> [GOAL OF THE EXERCISE]: The data must be given again exactly as written, with all images omitted.
*** DATA Section Begins ***
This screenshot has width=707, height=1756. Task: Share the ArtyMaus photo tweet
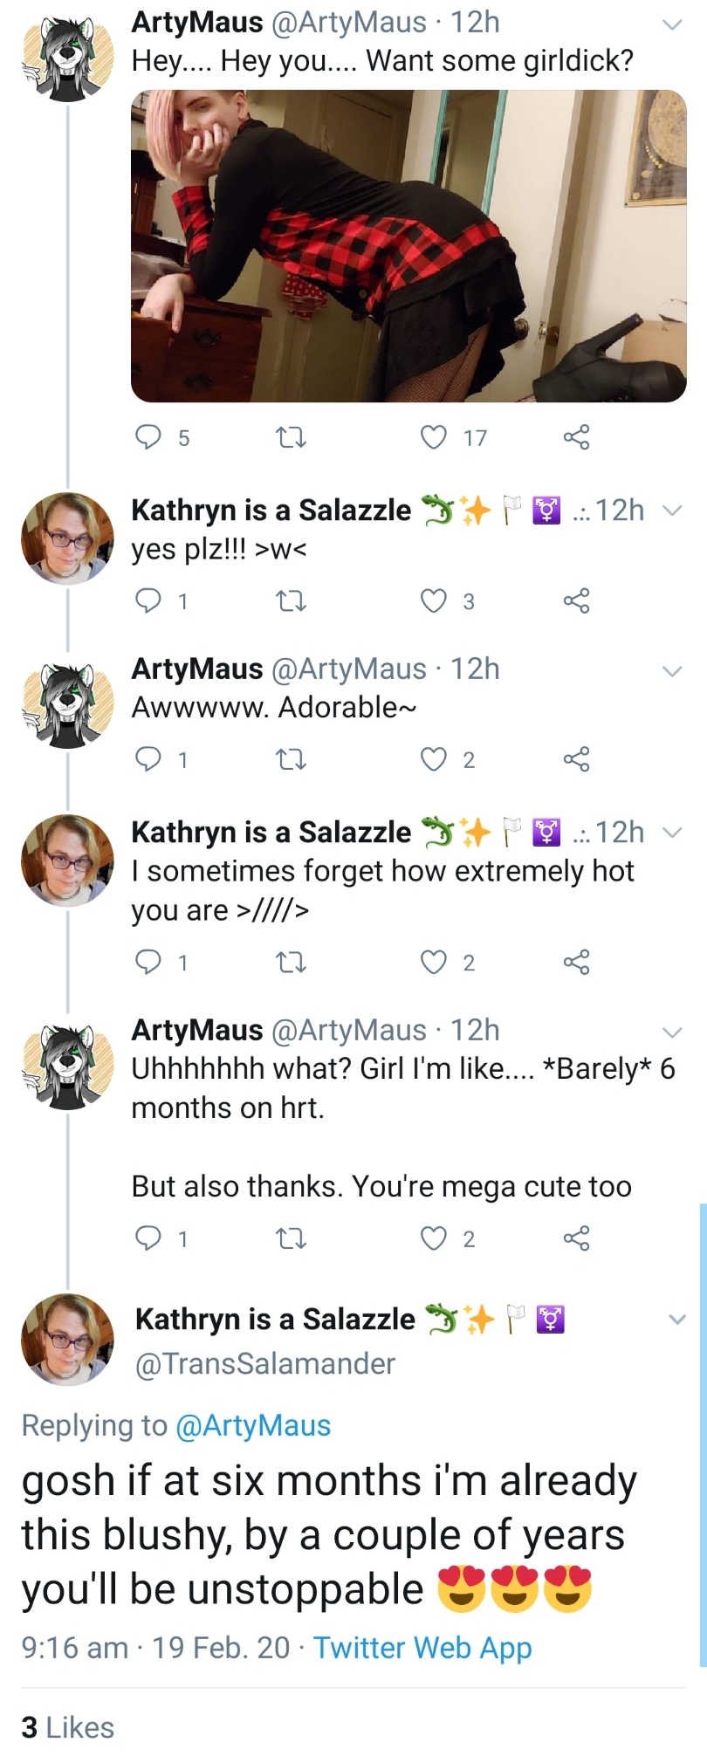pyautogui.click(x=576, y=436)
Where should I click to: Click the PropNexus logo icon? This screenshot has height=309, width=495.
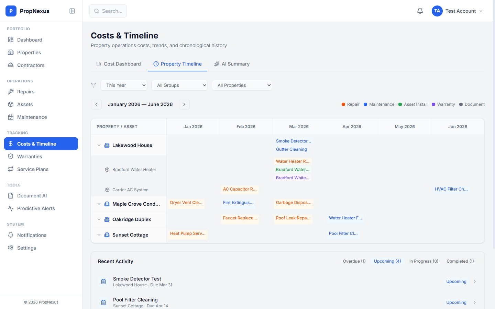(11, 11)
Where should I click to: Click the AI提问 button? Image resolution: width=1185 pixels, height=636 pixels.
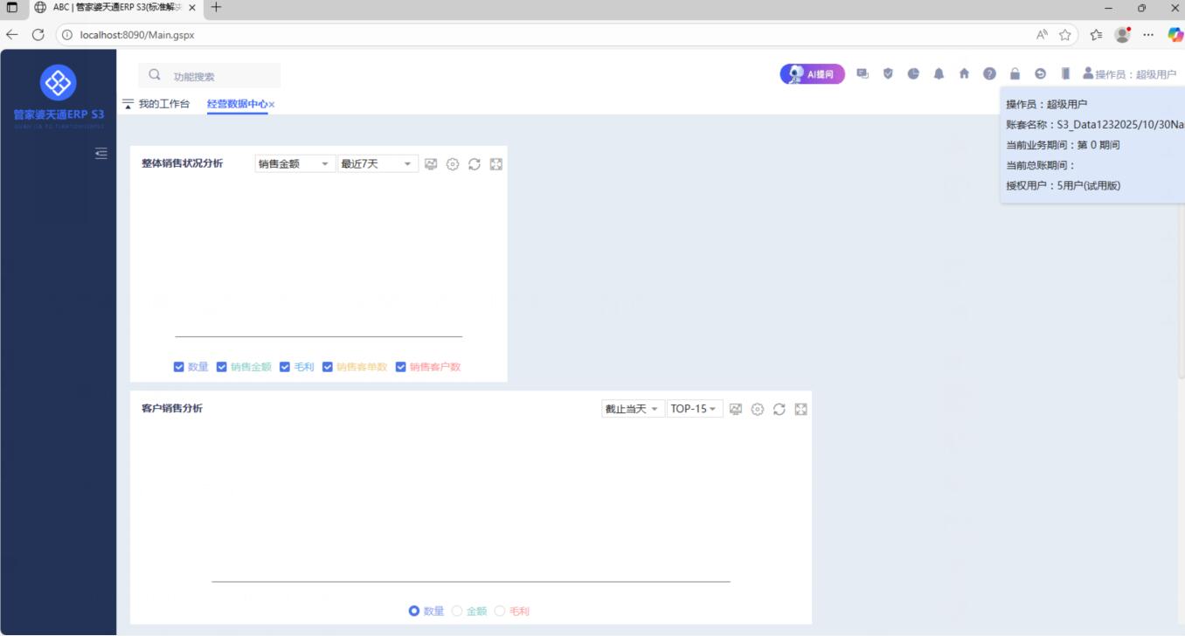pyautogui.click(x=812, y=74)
*** DATA Section Ends ***
> [SOLUTION FOR THIS EXERCISE]:
This screenshot has width=707, height=1756. Task: Share the ArtyMaus photo tweet
pyautogui.click(x=576, y=436)
Where should I click to: Click the PropNexus logo icon? This screenshot has height=309, width=495.
(11, 11)
Where should I click to: Click the AI提问 button? Image resolution: width=1185 pixels, height=636 pixels.
pyautogui.click(x=812, y=74)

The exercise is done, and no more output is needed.